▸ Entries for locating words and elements
┄┄┄┄┄┄┄┄┄┄

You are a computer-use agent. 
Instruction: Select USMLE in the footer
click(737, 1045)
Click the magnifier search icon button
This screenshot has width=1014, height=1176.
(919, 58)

┄┄┄┄┄┄┄┄┄┄

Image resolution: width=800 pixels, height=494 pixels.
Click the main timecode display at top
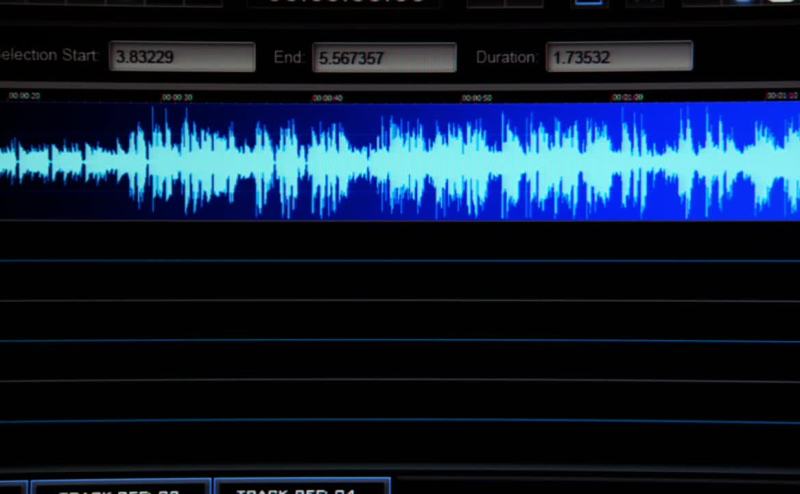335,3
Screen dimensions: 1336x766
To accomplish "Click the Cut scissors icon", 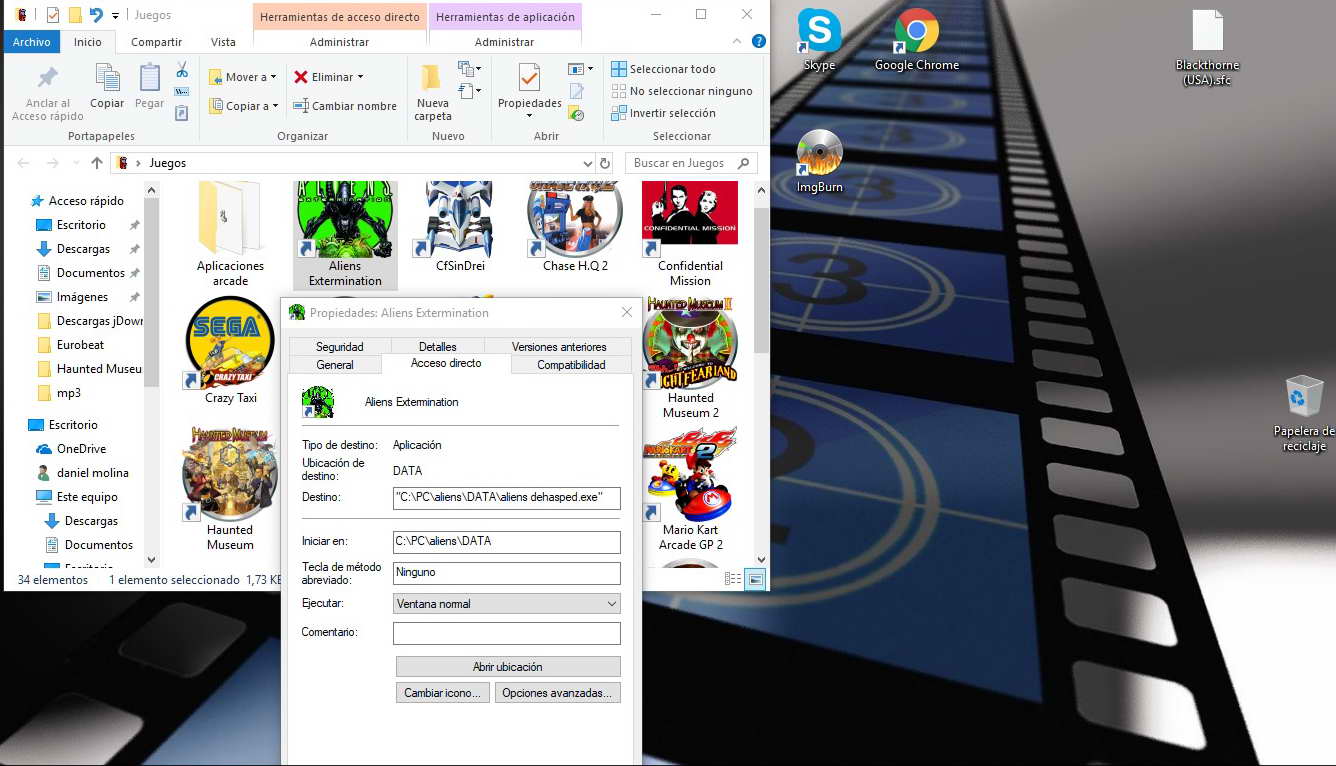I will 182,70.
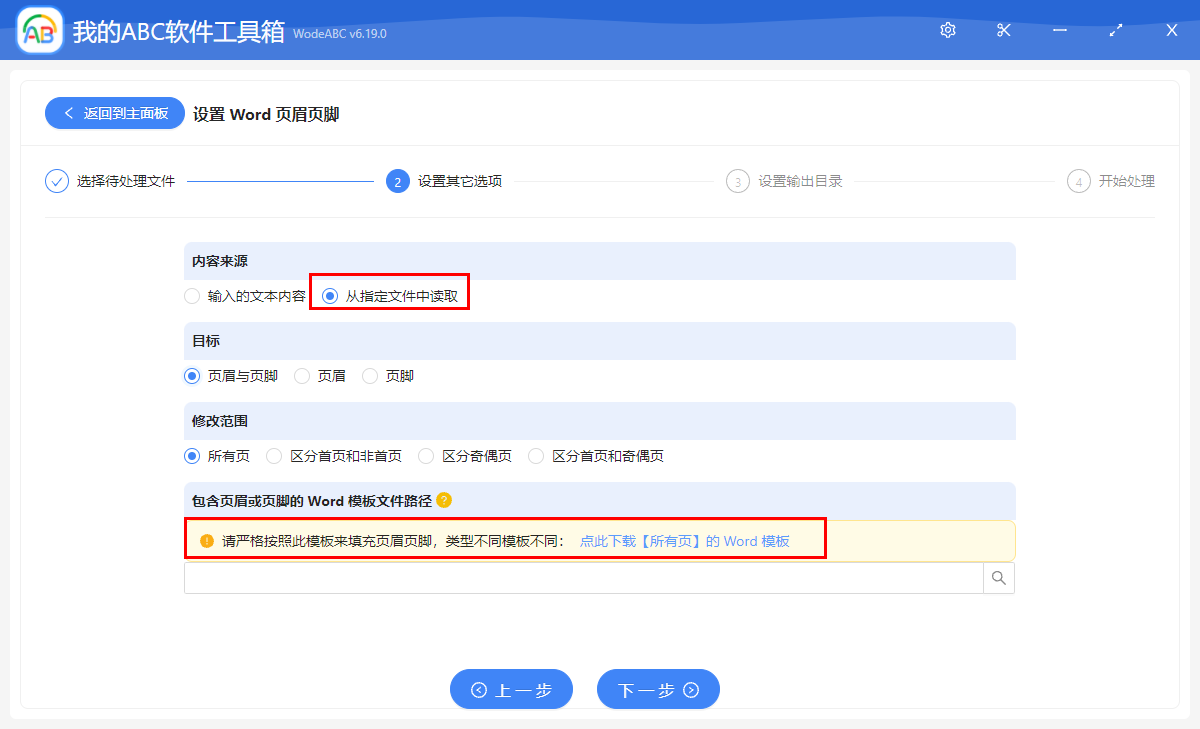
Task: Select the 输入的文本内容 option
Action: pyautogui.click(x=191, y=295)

┄┄┄┄┄┄┄┄┄┄

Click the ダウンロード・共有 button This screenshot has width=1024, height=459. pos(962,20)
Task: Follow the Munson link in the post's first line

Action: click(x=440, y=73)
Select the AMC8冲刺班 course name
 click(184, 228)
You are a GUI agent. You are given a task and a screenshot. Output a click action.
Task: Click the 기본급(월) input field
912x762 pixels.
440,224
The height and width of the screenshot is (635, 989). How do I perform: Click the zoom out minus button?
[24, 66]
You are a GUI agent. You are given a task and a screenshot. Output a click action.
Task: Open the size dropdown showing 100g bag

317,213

┄┄┄┄┄┄┄┄┄┄

Tally the lines of the records that contain the string "Select", treating uppercase and lowercase as distinct, and give only the number.

▸ EXERCISE RESULT
3